Thief in the Night- part 2
Getting to the Causes of Insomnia
Screen time and bed time don’t mix
If you tell yourself, “I’m not tire. I’ll just watch one more episode.” You are right! The brightness of your TV and phone screens can confuse your brain into thinking it is still daytime. Studies show your brain produce less melatonin, the sleep hormone, when exposed to excessive light and also to electromagnetic radiation (digital clock, cell phone, computer). So for a good night sleep, turn of your devices early, read a book by an incandescent light source. For best result, dim interior lights after dinner and don’t sleep with a phone or digital clock next to your bed.
Anxiety has many manifestations
Do you have difficulty falling asleep because of your mind just won’t stop thinking? Are you easily woken by sound and movement? You brain may be experiencing some form of anxiety. Even if there is no external signs of anxiety, you brain may still behave “anxiously” as it process all the events of the day. The same nutritional supplements I have used to help people who suffer from obvious clinical anxiety also happens to treat this specific type of insomnia. Other habits that are beneficial include keeping a journal and a to do list by bed side.
Hormones play a part too
Hormone deficiency and/or imbalance is a common cause of insomnia in women who are postmenopausal, postpartum, and premenstrual. The common link between all 3 groups of women is the relatively low level or lack of progesterone. Post menopausal women will frequently experience immediate improvement of their sleep with a low dose of bio-identical progesterone
Anyone who has kids knows that the best way to get your kids to nap/sleep is to tire them out. Same is true for adults who go to the gym 2 or more times per week. Physical activity during the day will ensure you get a sound night of sleep, not just from physical fatigue, but from elevated production of all your feel good hormones.

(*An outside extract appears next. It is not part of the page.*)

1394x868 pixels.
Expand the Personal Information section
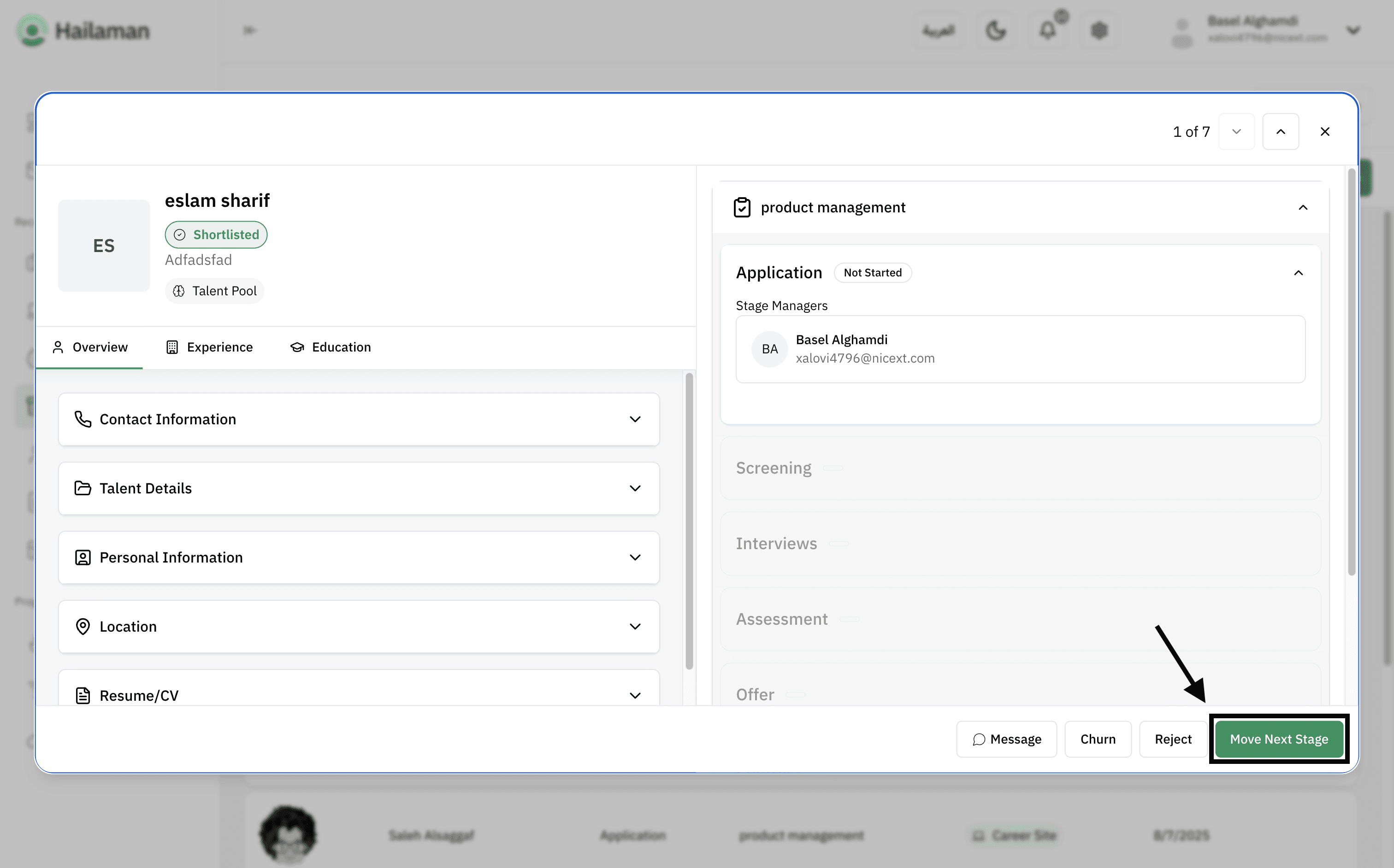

Night time exercise, however, may bring to much energy, so if you must exercise at night, stretching and yoga are better. Stretching and yoga will loosen your muscles and convince your brain you are relaxed and ready for bed through biofeedback loop.
Stable blood sugar keeps the brain happy
Too much circulating blood sugar can be to stimulating to the brain. Coffee is a stimulant because it is able to release large quantity of stored sugar into your blood stream all at once. So late night desserts or wine with dinner may be the reason you cannot get a sound night of sleep. Alcohol also inhibits the sleep center of your brain, preventing you from falling asleep, even though you feel relaxed. Oddly, too little sugar is also bad for sleep. Your brain requires a steady level of blood sugar to function, so if you are dinner is too early, trying out ketogenic diet, weight training, or just controlling your carb intake, your brain can be waking you up each night just to get some food.
Managing chronic pain makes sleep easier to achieve
Anti-inflammatories like curcumin, fish oil, as well as muscle relaxants like calcium, magnesium can be very beneficial for individuals who cannot sleep due to chronic pain. These can be used alone, or in combination with over the counter anti-inflammatories.
Reset your circadian rhythm to help your brain get into sleep mode
Spending time outside 1/2 hr each day is a great way to get a good night sleep. Exposing your retina and brain to unfiltered sunlight resets your circadian rhythm so your brain knows when to stay awake and when to sleep.
Reducing those night time bathroom trips
Avoid excessive amount of beverage before bed is always a good way to reduce night time trips to the bathroom. But sometimes, those trips to the washroom are the result of foods sensitivity causing irritation to the bladder. By determining your food sensitivity, you may be able to get a sounder night of sleep. Prostate enlargement is another well know cause of night time urination. Prostate size can be reduced by through herbs, reducing alcohol consumption, and liver detoxification.
Nutrients for sleep
Calcium and magnesium are excellent for muscle relaxation to ease into sleep. If you are finding yourself tense on waking, you could benefit from these minerals. B12 and iron has been found to be useful for restless leg syndrome as well. But don’t just supplement, find out why you are low on these nutrients. Are there dietary changes to be made? Perhaps you are not able to absorb all the nutrients you are ingesting?